» What is needed
In the pain source passage, condense the paragraph beginning "Pain sensation is typically" into a short bulleted list that keeps its main facts.

Pain sensation is typically the result of peripherally generated neural stimuli, which are transmitted therefrom and modulated in the CNS before arriving in the cortex and in the consciousness. Tests for modulation mechanisms known in the art include the diffuse noxious inhibitory control (DNIC). Diffuse noxious inhibitory control (DNIC) represents the endogenous analgesia system, where modulatory effect is exerted on incoming spinal nociceptive neural stimuli. This phenomenon is based on a spinal-bulbar-spinal loop, under cerebral control, which, at least partially, is opioid-mediated. DNIC is typically tested in the lab using the ‘pain inhibits pain’ paradigm, by two remote noxious stimuli, the ‘conditioning’ pain on the one hand, and on the other hand an inhibiting one, the ‘test’ pain.
Pain summation is complex as two adjacent nociceptive stimuli cause an additive effect, whereas two remote nociceptive stimuli cause an inhibitory effect. Neuroanatomical distribution is associated with this process. Temporally-wise, a certain frequency makes a difference between summation and adaptation for a specific stimulus
Therapy for neuropathic pain, despite newly presented drugs, is still frustrating, with less than half of the patients not achieving satisfactory relief; possibly due to the lack of mechanism-oriented choice of therapy. Currently, it is mainly the consideration of side effects which inspires the physician in choosing the anti-neuropathic pain medication, rather than, ideally, its mechanism of action. Several lines of pharmacological therapy are recommended for neuropathic pain; antidepressants, antiepileptics and opioids.
Antidepressants include tricyclics and SNRIs (Serotonin and noradrenaline reuptake Inhibitor), since SSRIs (selective serotonin reuptake inhibitors) have proven less effective in treating neuropathic pain. Tricyclics have been the mainstay of therapy for many years, giving a fairly good number need to treat (NNT) of 2-3, but with considerable adverse effects especially in older patients (Watson et al., 1998). SNRIs such as the medicines commercialized under trademarks of Venlafaxine and Duloxetine which have proven as effective for neuropathic pain, mainly for diabetic neuropathy (Goldstein et al., 2005), with a slightly less favourable NNT (4-6), but more favourable side effect profile (Wernicke et al., 2007). The mechanism of action of both tricyclics and SNRIs is to increase synaptic levels of both serotonin (5-hdroxytryptamine or 5-HT) and noradrenaline (NA), via a dual inhibition of their reuptake in the CNS. An increased level of these neurotransmitters exerts descending modulation via the bulbo-spinal tracts, augmenting the inhibitory effect on pain perception. Of the antiepileptics, the medications that seem to be most relevant for neuropathic pain are gabapentin (GBP) and pregabalin (PGB) (Chandra et al., 2006), whereas the medicines commercialized under trademarks of oxcarbamazepine and lamotrigine showed lesser effects (Viniket al., 2007). PGB and GBP inhibit the presynaptic α-2-δ subunit of the Ca channel, and are therefore expected to diminish effects that depend on calcium influx, including central sensitization. The role of opioids in neuropathic pain is still controversial; while convincing evidence has been accumulated in recent years for efficacy in neuropathic pain, the safety profile is still unclear, leading the recent EFNS guideline to recommend opioids as second line medications for neuropathic pain (Attal et al., 2006).

» Study material
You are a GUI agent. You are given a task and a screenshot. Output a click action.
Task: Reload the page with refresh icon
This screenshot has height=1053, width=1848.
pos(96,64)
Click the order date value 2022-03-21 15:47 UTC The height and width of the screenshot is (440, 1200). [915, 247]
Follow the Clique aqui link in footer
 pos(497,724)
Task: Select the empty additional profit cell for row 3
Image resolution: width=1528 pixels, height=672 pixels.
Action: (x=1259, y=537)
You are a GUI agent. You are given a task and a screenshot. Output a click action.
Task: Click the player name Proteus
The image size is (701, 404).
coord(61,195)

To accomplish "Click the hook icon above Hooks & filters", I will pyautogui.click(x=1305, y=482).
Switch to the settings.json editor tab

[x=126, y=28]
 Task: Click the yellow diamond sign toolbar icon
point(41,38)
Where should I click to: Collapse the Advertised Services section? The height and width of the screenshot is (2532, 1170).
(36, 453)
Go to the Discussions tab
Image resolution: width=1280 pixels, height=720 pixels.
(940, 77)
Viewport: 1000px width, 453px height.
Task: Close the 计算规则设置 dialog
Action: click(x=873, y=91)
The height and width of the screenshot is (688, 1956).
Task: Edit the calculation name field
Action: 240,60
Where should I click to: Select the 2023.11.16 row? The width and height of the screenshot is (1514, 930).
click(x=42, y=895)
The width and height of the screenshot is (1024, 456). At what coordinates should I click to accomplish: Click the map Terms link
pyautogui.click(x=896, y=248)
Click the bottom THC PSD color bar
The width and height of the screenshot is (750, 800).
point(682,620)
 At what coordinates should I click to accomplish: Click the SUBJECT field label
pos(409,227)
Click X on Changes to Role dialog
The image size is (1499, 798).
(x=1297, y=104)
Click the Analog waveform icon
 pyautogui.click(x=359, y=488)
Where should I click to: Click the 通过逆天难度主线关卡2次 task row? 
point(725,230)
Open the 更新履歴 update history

» Answer to this exercise
- Pain sensation usually results from peripherally generated neural stimuli, which are modulated in the CNS before reaching the cortex and consciousness.
- Diffuse noxious inhibitory control (DNIC) is a known test for these modulation mechanisms.
- DNIC represents the endogenous analgesia system, which modulates incoming spinal nociceptive stimuli.
- It is based on a spinal-bulbar-spinal loop under cerebral control that is at least partly opioid-mediated.
- DNIC is tested in the lab with the "pain inhibits pain" paradigm, using two remote noxious stimuli: a "conditioning" pain and a "test" pain.